> **Extrait fourni**
-=-=-=-=-
D’après l’Agence de l’ONU qui s’occupe des Palestiniens, l’UNWRA, 60% de ces réfugiés vivent sous le seuil de la pauvreté. La législation libanaise leur interdit de travailler dans 72 métiers, notamment la médecine, le droit, l’architecture. Au mieux, ils vivotent de petits métiers. Au-delà des conditions de vie inacceptables, les réfugiés vivent constamment sous la menace. En 1982 lors de l’invasion israélienne, plus de 3 000 civils ont été massacrés à Sabra et Chatila par des milices libanaises alliées à Israël. En 1986, l’armée syrienne qui voulait expulser le leadership palestinien du Liban a organisé une violente « guerre des camps » qui a fait elle aussi des centaines de victimes. Chaque année bon an mal an, des bombardements israéliens, des attaques de diverses factions libanaises et syriennes, des conflits interpalestiniens continuent la ronde de la mort et de la destruction.
-=-=-=-=-
> **Données fournies**
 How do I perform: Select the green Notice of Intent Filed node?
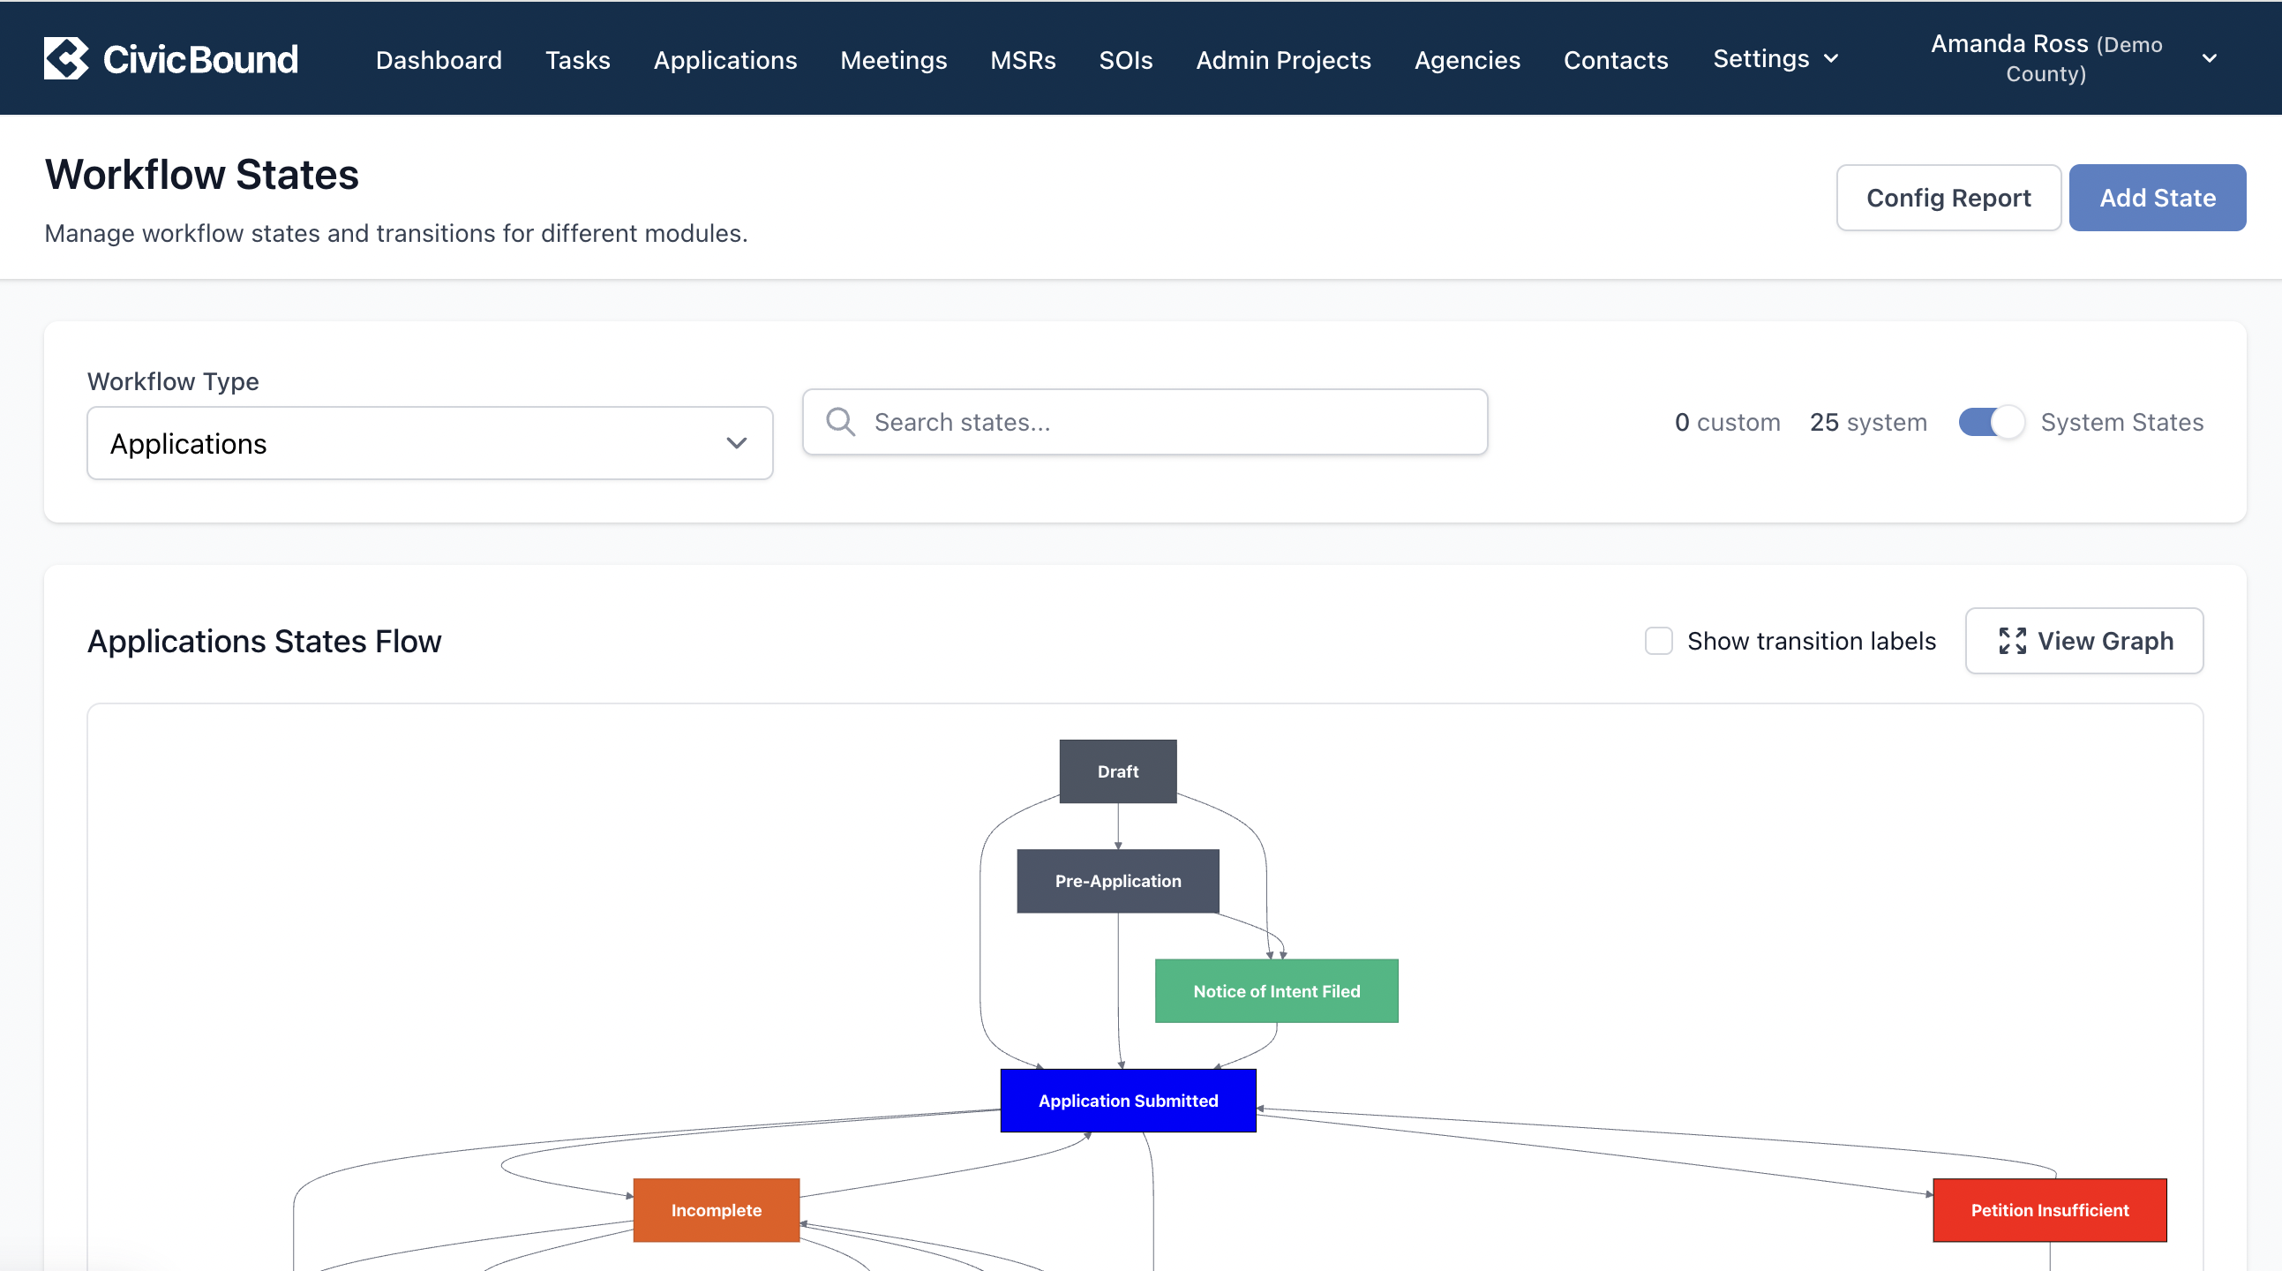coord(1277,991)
-=-=-=-=-
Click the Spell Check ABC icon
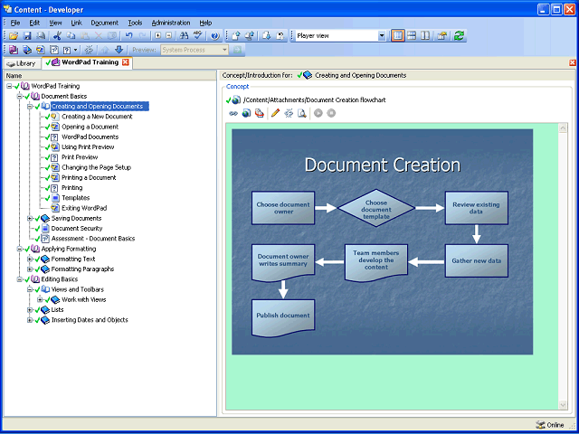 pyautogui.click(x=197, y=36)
-=-=-=-=-
> **Consignes**
- 1) D'après l'extrait sur les réfugiés palestiniens au Liban, dans combien de métiers la législation libanaise leur interdit-elle de travailler ?
- 2) Poursuivez le texte sur les réfugiés palestiniens au Liban après sa dernière phrase.

> **Réponses**
- 1) Dans 72 métiers.

- 2)
Dans la tourmente libanaise

Dans le sillon de la « guerre de trente-trois jours » survenue en juillet 2006, les protagonistes libanais ainsi que leurs alliés internationaux n’ont cessé depuis quelques mois de se préparer à de nouveaux affrontements. Sur le plan intérieur, le gouvernement libanais et en particulier son « maillon fort », le clan de Saad al-Hariri, cherchent à consolider l’alliance avec les Etats-Unis et à refouler l’opposition dont le chef de file est Hezbollah. Le « petit problème » de M. Hariri est qu’Hezbollah est sorti passablement renforcé de sa victoire contre l’armée israélienne l’été dernier. De facto, le pays est pratiquement divisé en deux. Le gouvernement et le clan Hariri résistent aux appels de l’opposition pour mettre en place un gouvernement d’unité nationale.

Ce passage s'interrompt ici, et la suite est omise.